### TEXT EXCERPT
-=-=-=-=-
# Transferring Pension to Oz or cashing in?



## maximill

We are thinking of emigrating to Australia. I am in a contributory pension scheme at the moment. I understand that I cannot cash the pension in if I stay in Ireland until I retire. Is it possible to cash it in if I move to Australia? Or can I transfer it into a fund over there?

Will this cost a lot of money either way? If I do manage to leave the country I don't fancy leaving my money here for the Government to dip into whenever it feels like


----------



## TheFatMan

Hi Maximill, you'll hear a lot of nonsense about transferring your pension pot abroad not being possible. I guess even the trustees of your exisiting pension scheme will tell you its not possible the 1st time you ask, but persevere.

It is possible as long as the fund you are transferring to operates on substantially the same basis as your exisiting one. UK, Austrailia and NZ all operate schemes similar enough to a lot of Irish ones that it should be possible to find something comparable.

You then need to press the trustees of the existing scheme to approve a transfer. They are required by law to insure what they are transferring to operates on the same basis as their scheme. It doesnt have to be exactly the same but it should prevent access to funds before a certain age, grow through investment in similar asset classes and provide similar benefits on retirement.

There are some UK funds already pre-approved to allow UK-IE transfers and visa versa, I would guess there should be some for AU-IE transfer too, but none that I'd be familiar with directly.
-=-=-=-=-
### Pointing records for text and elements
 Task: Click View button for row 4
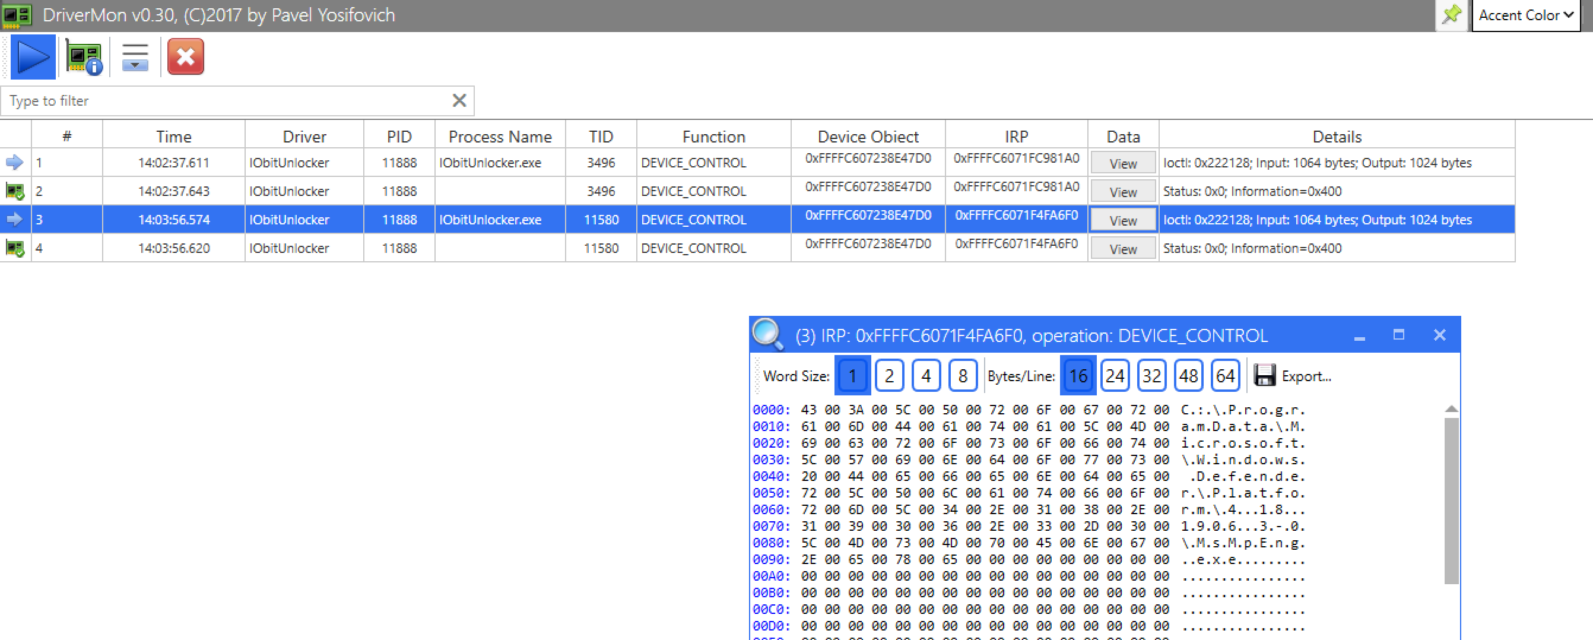[1123, 249]
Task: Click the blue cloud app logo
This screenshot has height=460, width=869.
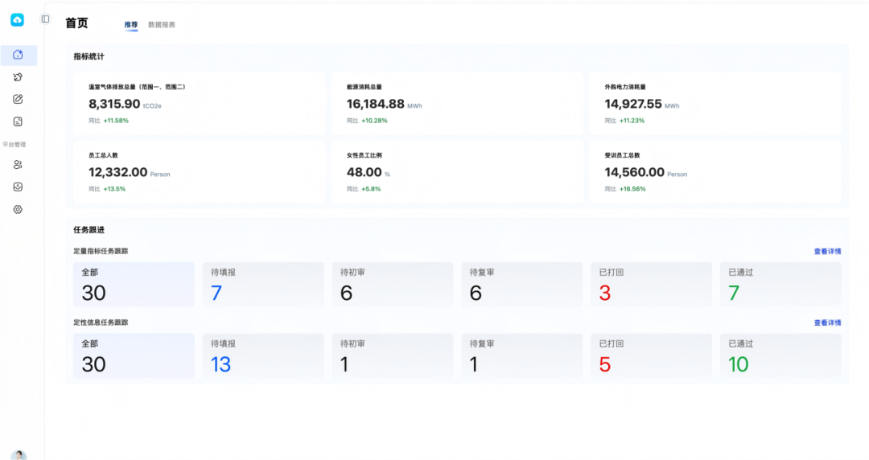Action: point(18,19)
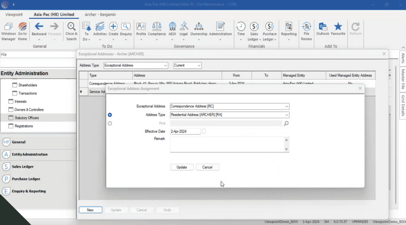Toggle the checkbox beside Effective Date
The image size is (406, 225).
(203, 131)
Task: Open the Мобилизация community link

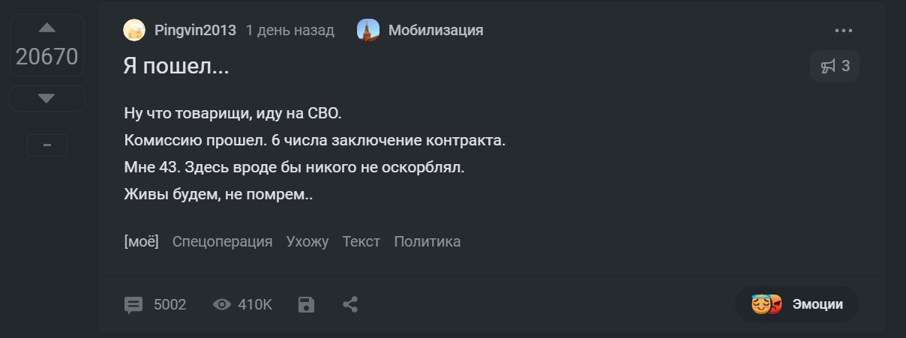Action: (435, 30)
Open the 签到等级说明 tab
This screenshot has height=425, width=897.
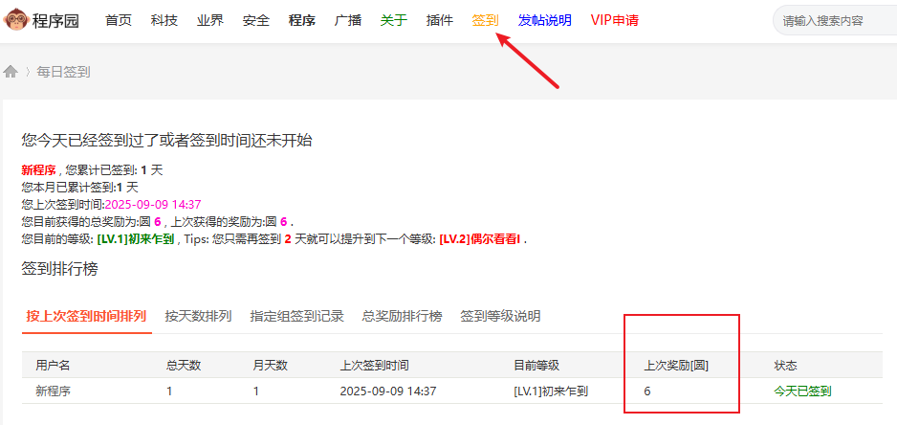coord(500,316)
-=-=-=-=-
### TASKS TO PERFORM
A. In the pension transfer thread, what condition must the receiving fund meet for a transfer to be possible?
B. Turn everything in the entries from the line containing "Open the 签到等级说明 tab" down to the end of the entries into a numbered list, skipping blank lines. Leave the pictures out of your answer.

### THE ANSWERS
A. It must operate on substantially the same basis as the existing scheme.

B.
1. Open the 签到等级说明 tab
2. This screenshot has height=425, width=897.
3. coord(500,316)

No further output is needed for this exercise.